View intermediate results
The autokill program uses the pipeline processing method. To view the intermediate results, you can disconnect the pipeline in sequence.
Step 1: PS-ef
Step 2: PS-Ef | awk '{print $1, $2, $7, $8 }'
Step 3: PS-Ef | awk '{print $1, $2, $7, $8}' |
Awk '/[0-9] [0-9]: [0-9] [0-9]: [1-9] [0-9]/{print $1, $2, $3, $4 }'
Step 4: PS-Ef | awk '{print $1, $2, $7, $8}' |
Awk '/[0-9] [0-9]: [0-9] [0-9]: [1-9] [0-9]/{print $1, $2, $3, $4} '|
Awk '! /Root/{print "Kill-9" $2} '>/tmp/k_kill
Finally, view the/tmp/k_kill file.
In addition, if you only want to automatically kill a process executed by a user (such as jdc3206), you only need to set the mode "! Change/root/"to"/jdc3206/". If you only want to kill the process that executes a command (such as Xinmu), set the mode to"! /Root/"to"/Xinmu.
Finally, use crontab-e to add a cron job.
0, 30 */tmp/autokill
What if the kill command fails?
After the preceding steps, the system executes/tmp/autokill every 30 minutes. However, in Unix systems, some dead processes cannot be killed by the kill command. This requires a reboot of the machine. On the one hand, the system garbage is cleared, and on the other hand, resources need to be re-allocated. The central operation mode is adopted, and the machine cannot be switched on or off at will. The machine can be switched on and off until the user does not use the machine at night.
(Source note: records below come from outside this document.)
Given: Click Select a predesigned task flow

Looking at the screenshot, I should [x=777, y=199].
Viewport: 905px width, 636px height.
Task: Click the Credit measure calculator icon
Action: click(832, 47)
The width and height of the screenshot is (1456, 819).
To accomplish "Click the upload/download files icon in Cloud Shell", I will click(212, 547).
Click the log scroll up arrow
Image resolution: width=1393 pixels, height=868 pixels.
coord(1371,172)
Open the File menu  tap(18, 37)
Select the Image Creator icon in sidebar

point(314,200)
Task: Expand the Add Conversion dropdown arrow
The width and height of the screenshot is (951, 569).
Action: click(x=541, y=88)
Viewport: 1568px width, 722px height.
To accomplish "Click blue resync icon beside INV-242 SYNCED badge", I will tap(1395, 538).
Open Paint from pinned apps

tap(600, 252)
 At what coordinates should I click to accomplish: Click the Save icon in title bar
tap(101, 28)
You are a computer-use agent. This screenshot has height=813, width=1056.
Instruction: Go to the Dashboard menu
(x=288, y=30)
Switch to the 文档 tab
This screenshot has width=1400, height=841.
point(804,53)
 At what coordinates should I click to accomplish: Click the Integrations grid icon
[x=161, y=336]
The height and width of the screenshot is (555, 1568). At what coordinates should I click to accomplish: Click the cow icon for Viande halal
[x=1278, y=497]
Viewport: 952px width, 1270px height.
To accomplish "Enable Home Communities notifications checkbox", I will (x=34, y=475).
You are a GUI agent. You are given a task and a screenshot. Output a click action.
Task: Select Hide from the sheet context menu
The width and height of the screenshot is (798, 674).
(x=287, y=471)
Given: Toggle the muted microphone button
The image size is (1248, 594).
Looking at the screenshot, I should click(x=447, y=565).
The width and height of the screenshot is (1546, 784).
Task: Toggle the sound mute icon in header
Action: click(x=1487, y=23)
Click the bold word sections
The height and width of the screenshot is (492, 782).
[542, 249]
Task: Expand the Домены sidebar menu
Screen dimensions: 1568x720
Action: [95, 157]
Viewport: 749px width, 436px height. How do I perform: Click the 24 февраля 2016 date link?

Write a shell program to enable the machine to automatically switch on and off. The following is the AutoReboot script.
#
# AutoReboot
#
Path =/bin:/etc:/usr/bin:/TCB/bin:/usr/Informix/bin
Informixdir =/usr/Informix
Informixserver = da3206a
Onconfig = onconfig. YCA
Export path informixdir informixserver onconfig
Onmode-ky
Sync
Sync
Reboot
The first five lines of the AutoReboot program are to set the Informix system environment. The onmode-ky command is to disable the Informix online database, and the command sync is the Unix File System superblock write-back, the Reboot Command is a system restart command in a UNIX system.
Run the crontab-e command to add a cron job 30 6 ***/tmp/auto_boot.
This command causes the system to re-switch the machine at every day. If you are using a dual-host system, you have to re-switch the machine on both machines. The time is set to be consistent.